Apparent duplicate combinations
When browsing the tables of the dimension framework, it may appear that combinations are duplicated when only viewing the DisplayValue field stored on the records. This does not mean that duplicate combinations exist; rather it means that data within the hash or joined tables is different even though the DisplayValue appears the same. The DisplayValue strings are stored on the records to improve performance for some scenarios but are not used to uniquely identify the record.
Consider an account structure with [ MainAccount - Department ] in one company and another account structure with [ MainAccount - CostCenter ] in a different company. It is possible for the DisplayValue of 2 combinations, one for each account structure, to appear as " 145 - A ". For the first account structure "A" represents a Department within that company, but for the second it represents a Cost center within that company. Additionally, there are multiple types of a LedgerDimension that are stored in the DimensionAttributeValueCombination table including special ones for budgeting that may appear the same from examining the DisplayValue field as other combinations ones but hold different information internally and hold uniquely different hash values.

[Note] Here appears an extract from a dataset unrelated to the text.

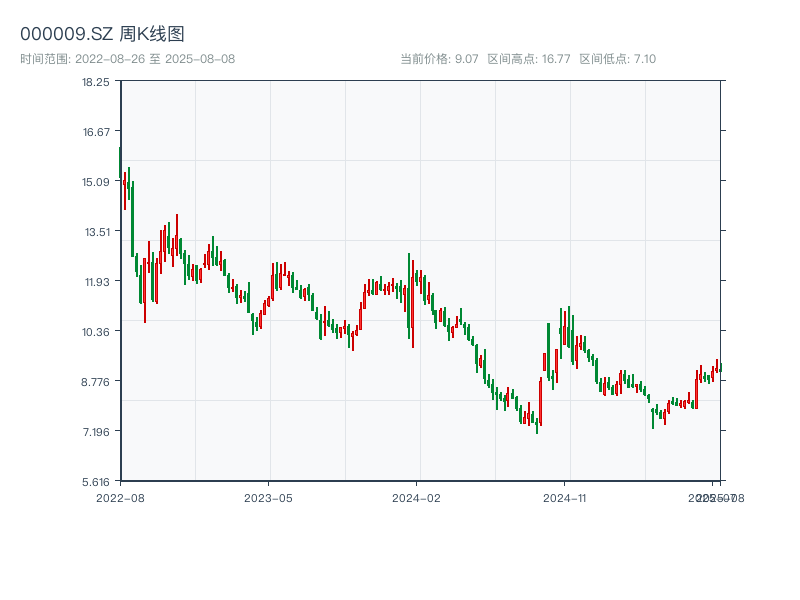Click the 2022-08 date axis label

Versioning / date effective data
The dimension framework does not support versioning or date effective data directly. If any backing entities it references are versioned, and a new RecID assigned to newer versions within the same table, the framework will properly link to the correct version through the DimensionAttributeValue record. If the same backing entity record is used and another table tracks revisions to it in the owning module, then the dimension framework will not be able to know the difference as the backing entity RecID would not be different between versions. None of the dimension framework tables (such as dimensions, structures, rules, constraints) internally support versioning. The previous versions are replaced with a new version with no history maintained.
When a structure or rule is changed, and there are ledger account combinations saved on unposted transactions, the dimension framework will create new combinations and update any foreign key references to them on unposted transaction tables. It will not change the original combinations as they may be referenced from posted transactions. The two combinations are not linked in any way. There is not a way to determine the way a structure and its rules appeared prior to change. Some information can be determined by the data stored in the combination, but since blank values are not stored, it is incomplete and cannot be used to reconstruct a previous version.
The dimension framework does supports valid from and valid to dates at the level of a dimension value. This indicates when the value is considered "valid" and does not represent the historical state of the value in the same way that date effective data does.
This concludes this series of blog posts about the dimension framework and “What happens when I create a ledger account combination?”